A label for just one year

And finally, a special label from a 20th century maker. If there ever were the right moment for a maker to create a label with the full four digits of the year spelled out on the label, this was it. A Marian year (‘Anno Mariano’) is a year designated by the Catholic Church in which the Madonna is to be particularly celebrated, or revered in a specific diocese. There have only been two international Marian years, the first declared by Pope Pius XII in 1954[2] and the second by Pope John Paul II in 1987. In 1954, Ansaldo Poggi, evidently an observant Catholic, created a special batch of labels to commemorate the ‘Anno Mariano’ and inserted them in the instruments he produced that year. Notwithstanding the fact that he obviously printed a bespoke label for this purpose, he still printed only two digits of the year, perhaps hoping to keep the leftovers for the next Anno Mariano!

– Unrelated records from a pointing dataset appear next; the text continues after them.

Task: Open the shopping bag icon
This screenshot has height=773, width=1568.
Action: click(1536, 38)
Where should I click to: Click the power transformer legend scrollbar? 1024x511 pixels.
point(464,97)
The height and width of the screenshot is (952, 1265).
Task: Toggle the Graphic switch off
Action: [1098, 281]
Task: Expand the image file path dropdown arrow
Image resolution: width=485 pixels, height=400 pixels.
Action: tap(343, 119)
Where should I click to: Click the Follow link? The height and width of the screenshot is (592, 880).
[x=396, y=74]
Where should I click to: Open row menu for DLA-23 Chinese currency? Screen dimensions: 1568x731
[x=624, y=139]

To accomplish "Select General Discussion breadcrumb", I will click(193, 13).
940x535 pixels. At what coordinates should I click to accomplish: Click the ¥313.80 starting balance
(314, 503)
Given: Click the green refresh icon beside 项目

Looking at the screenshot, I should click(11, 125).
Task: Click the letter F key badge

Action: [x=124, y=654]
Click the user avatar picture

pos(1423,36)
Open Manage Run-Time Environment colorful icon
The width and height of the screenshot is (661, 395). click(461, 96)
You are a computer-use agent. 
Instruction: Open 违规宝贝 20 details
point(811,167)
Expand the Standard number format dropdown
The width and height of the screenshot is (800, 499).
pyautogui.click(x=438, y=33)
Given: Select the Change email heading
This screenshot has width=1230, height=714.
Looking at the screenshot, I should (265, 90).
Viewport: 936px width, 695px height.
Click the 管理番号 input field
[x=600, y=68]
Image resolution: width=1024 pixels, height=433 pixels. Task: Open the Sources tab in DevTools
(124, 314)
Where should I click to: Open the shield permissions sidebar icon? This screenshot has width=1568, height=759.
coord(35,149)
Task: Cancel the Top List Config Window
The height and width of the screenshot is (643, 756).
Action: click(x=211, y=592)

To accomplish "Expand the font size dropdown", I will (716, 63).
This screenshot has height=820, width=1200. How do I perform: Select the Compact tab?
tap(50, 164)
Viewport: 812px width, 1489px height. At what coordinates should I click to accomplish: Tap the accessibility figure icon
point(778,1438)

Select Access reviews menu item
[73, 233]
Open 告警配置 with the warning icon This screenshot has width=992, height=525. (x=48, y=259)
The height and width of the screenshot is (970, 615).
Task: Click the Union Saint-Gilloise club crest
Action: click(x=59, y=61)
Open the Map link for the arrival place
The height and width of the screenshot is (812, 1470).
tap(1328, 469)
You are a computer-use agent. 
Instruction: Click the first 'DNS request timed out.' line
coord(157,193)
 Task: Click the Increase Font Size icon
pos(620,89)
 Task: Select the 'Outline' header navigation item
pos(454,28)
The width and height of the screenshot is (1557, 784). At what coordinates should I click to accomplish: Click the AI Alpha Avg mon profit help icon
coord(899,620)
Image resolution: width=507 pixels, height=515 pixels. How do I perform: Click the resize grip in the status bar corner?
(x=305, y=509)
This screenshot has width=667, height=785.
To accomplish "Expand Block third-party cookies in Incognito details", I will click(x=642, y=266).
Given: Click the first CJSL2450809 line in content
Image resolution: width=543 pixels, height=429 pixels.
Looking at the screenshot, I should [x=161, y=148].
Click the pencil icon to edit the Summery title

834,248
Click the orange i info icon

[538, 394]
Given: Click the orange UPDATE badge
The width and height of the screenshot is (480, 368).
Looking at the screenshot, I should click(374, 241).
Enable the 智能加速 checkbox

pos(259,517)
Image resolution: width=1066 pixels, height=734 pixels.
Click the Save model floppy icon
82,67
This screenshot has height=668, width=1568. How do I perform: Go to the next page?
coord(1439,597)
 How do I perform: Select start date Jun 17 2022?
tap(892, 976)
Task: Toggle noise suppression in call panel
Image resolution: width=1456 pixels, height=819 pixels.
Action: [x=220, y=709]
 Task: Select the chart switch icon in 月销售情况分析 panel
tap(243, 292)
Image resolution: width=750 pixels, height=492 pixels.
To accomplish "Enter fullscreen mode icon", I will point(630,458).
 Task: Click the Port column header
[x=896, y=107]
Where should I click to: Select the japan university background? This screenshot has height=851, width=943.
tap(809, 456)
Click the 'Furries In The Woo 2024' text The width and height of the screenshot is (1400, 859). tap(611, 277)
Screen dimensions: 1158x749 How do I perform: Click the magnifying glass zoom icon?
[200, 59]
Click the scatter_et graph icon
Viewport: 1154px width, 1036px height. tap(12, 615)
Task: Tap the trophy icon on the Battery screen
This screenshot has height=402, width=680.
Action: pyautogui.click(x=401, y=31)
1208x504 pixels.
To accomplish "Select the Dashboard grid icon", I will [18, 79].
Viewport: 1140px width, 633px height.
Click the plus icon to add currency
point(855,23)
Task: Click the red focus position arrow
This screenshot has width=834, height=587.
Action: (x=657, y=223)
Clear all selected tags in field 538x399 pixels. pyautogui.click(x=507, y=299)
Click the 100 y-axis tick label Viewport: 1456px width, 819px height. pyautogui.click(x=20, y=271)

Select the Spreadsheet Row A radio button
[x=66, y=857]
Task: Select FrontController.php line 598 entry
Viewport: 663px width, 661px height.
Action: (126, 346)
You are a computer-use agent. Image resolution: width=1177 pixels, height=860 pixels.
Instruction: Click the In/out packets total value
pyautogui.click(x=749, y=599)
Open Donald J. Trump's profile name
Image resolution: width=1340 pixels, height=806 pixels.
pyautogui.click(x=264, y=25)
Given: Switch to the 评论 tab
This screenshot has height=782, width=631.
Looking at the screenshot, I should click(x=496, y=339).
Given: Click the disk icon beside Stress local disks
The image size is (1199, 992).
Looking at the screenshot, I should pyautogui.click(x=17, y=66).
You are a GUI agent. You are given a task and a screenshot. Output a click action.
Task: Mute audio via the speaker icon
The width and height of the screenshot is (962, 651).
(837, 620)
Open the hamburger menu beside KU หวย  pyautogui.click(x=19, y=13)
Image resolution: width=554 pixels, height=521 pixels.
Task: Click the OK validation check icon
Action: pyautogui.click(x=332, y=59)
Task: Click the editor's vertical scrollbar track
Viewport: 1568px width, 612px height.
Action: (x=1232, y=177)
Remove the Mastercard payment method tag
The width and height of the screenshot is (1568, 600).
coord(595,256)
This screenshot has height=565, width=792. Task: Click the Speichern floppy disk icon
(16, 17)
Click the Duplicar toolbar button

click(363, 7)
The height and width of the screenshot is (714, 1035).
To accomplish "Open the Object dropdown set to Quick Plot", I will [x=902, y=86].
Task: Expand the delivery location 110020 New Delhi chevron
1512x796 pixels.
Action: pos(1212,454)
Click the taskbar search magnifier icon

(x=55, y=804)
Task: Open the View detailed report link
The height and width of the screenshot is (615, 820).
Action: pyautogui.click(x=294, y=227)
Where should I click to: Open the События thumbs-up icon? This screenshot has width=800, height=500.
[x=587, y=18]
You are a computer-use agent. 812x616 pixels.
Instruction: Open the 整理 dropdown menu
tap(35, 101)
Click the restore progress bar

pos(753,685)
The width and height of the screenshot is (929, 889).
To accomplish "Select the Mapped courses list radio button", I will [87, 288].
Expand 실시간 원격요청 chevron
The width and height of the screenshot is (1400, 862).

label printed for a specific year

From a viola recently consigned to Tarisio Private Sales, a label printed for a specific year but still with only two printed digits.

Jason Price is Tarisio’s Founder, Expert, and Director.

Notes

[1] Excluding the ‘Alumnus Nicolaij’ label. And although this version appears to be the only format in use, there exist several typographical variations including the apparent printer’s error of the upside down ‘u’ in ‘Antonins’.
[2] The Anno Mariano went from December 8, 1953 to December 8, 1954, so technically Poggi could have printed a three-digit label.